Transcriptomic response to ISAV infection in the gills, head kidney and spleen of resistant and susceptible Atlantic salmon
Background Infectious Salmon Anaemia virus (ISAV) is an orthomyxovirus responsible for large losses in Atlantic salmon ( Salmo salar ) aquaculture. Current available treatments and vaccines are not fully effective, and therefore selective breeding to produce ISAV-resistant strains of Atlantic salmon is a high priority for the industry. Genomic selection and potentially genome editing can be applied to enhance the disease resistance of aquaculture stocks, and both approaches can benefit from increased knowledge on the genomic mechanisms of resistance to ISAV. To improve our understanding of the mechanisms underlying resistance to ISAV in Atlantic salmon we performed a transcriptomic study in ISAV-infected salmon with contrasting levels of resistance to this virus. Results Three different tissues (gills, head kidney and spleen) were collected on 12 resistant and 12 susceptible fish at three timepoints (pre-challenge, 7 and 14 days post challenge) and RNA sequenced. The transcriptomes of infected and non-infected fish and of resistant and susceptible fish were compared at each timepoint. The results show that the responses to ISAV are organ-specific; an important response to the infection was observed in the head kidney, with up-regulation of immune processes such as interferon and NLR pathways, while in gills and spleen the response was more moderate. In addition to immune related genes, our results suggest that other processes such as ubiquitination and ribosomal processing are important during early infection with ISAV. Moreover, the comparison between resistant and susceptible fish has also highlighted some interesting genes related to ubiquitination, intracellular transport and the inflammasome.
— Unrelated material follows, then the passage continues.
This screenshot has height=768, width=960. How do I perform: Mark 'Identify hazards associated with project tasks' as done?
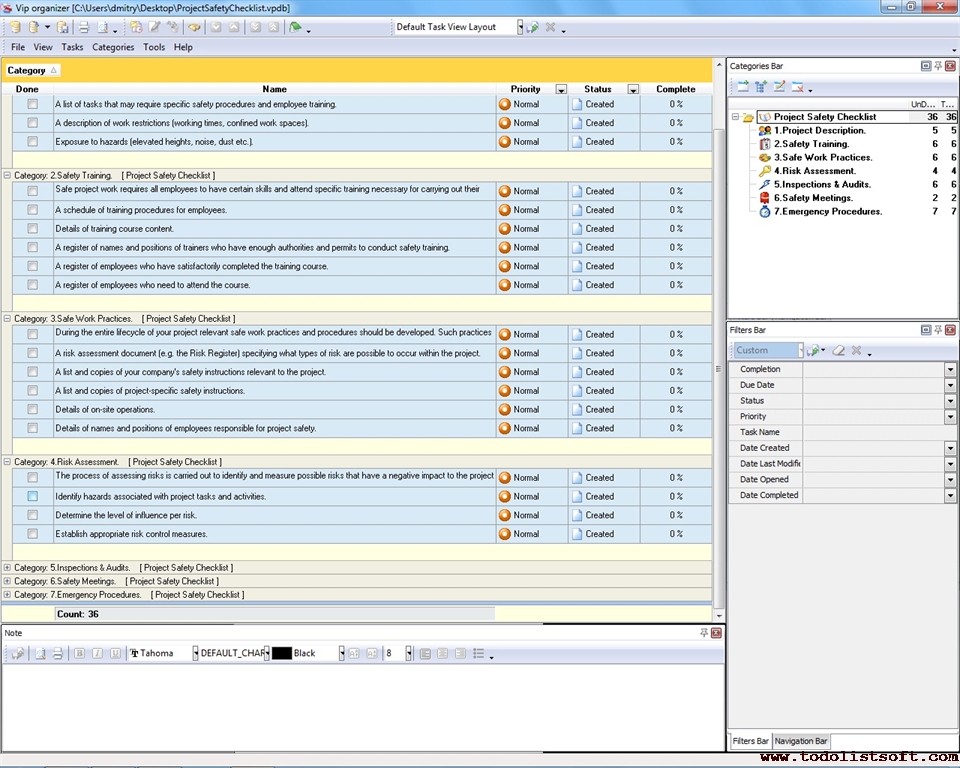(33, 496)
Conclusions Atlantic salmon infection by ISAV revealed an organ-specific response, implying differential function during the infection. An immune response was observed in the head kidney in these early timepoints, while gills and spleen showed modest responses in comparison. Comparison between resistance and susceptible samples have highlighted genes of interest for further studies, for instance those related to ubiquitination or the inflammasome.